Nothing so abets our secret destruction as conceit and self-satisfaction, or so cuts us off from God and provokes our chastisement at the hands of other men as grumbling, or so disposes us to sin as a disorderly life and talkativeness.

The Holy Fathers say, 'Pride goeth before a fall, and humility before grace.' Whereas faintheartedness is the mother of impatience.

In words of boastfulness and self-justification there always lie concealed contrariness and pride, from which God turns away. After sinning one ought immediately to 'flee.' But you say, where? To the calm haven of heartfelt repentance.

Those who mourn and those who are insensitive are not subject to fear, but the cowardly often have become deranged. And this is natural. For the Lord rightly forsakes the proud that the rest of us may learn not to be puffed up.

The garment of your soul must shine with the whiteness of simplicity.

Where a fall has overtaken us, there pride has already pitched its tent; because a fall is an indication of pride.

The way to attain compunction is an attentive life. ‘The beginning of repentance comes from the fear of God and attention,’ as the holy martyr Boniface says.

Let all of us who wish to attract the Lord to ourselves draw near to Him as disciples to the Master, simply, without hypocrisy, without duplicity or guile, not out of idle curiosity.

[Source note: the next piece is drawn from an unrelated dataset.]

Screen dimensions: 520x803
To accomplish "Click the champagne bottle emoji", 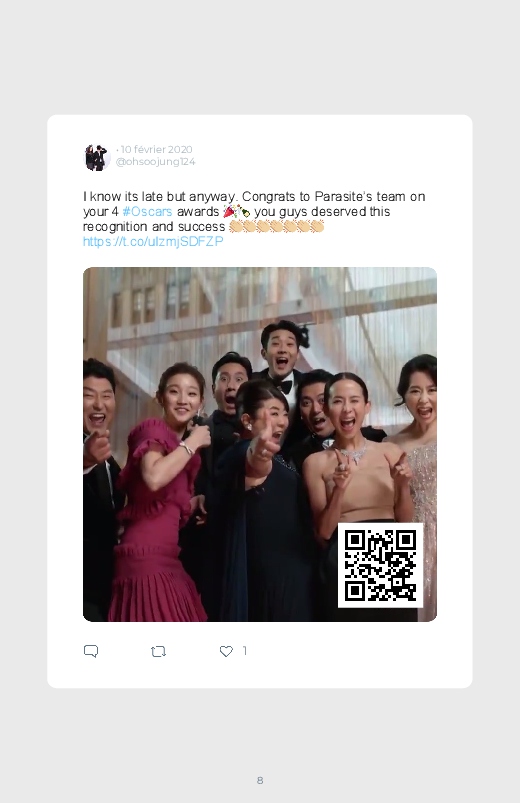I will pyautogui.click(x=243, y=212).
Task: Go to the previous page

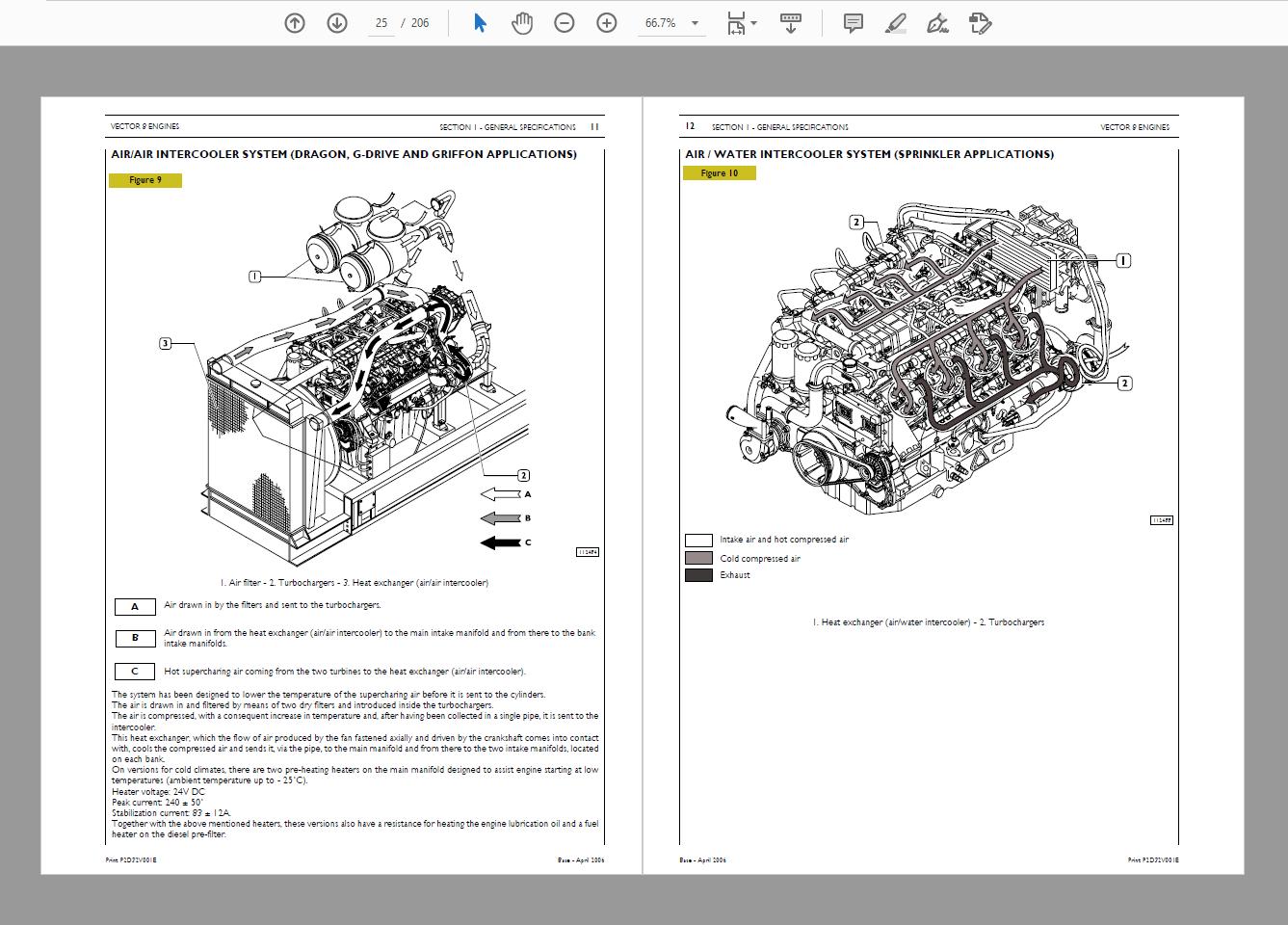Action: point(295,22)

He Himself is simple and not composite, and He wants souls that come to Him to be simple and guileless. For you will surely never see simplicity bereft of humility.

Compunction comes when you consider how much you have grieved God Who is so good, so sweet, so merciful, so kind, and entirely full of love; Who was crucified and suffered everything for us. When you meditate on these things and other things the Lord has suffered, they bring compunction.

In Christianity truth is not a philosophical concept nor is it a theory, a teaching, or a system, but rather, it is the living theanthropic hypostasis - the historical Jesus Christ (John 14:6). Before Christ men could only conjecture about the Truth since they did not possess it. With Christ as the incarnate divine Logos the eternally complete divine Truth enters into the world. For this reason the Gospel says: 'Truth came by Jesus Christ' (John 1:17).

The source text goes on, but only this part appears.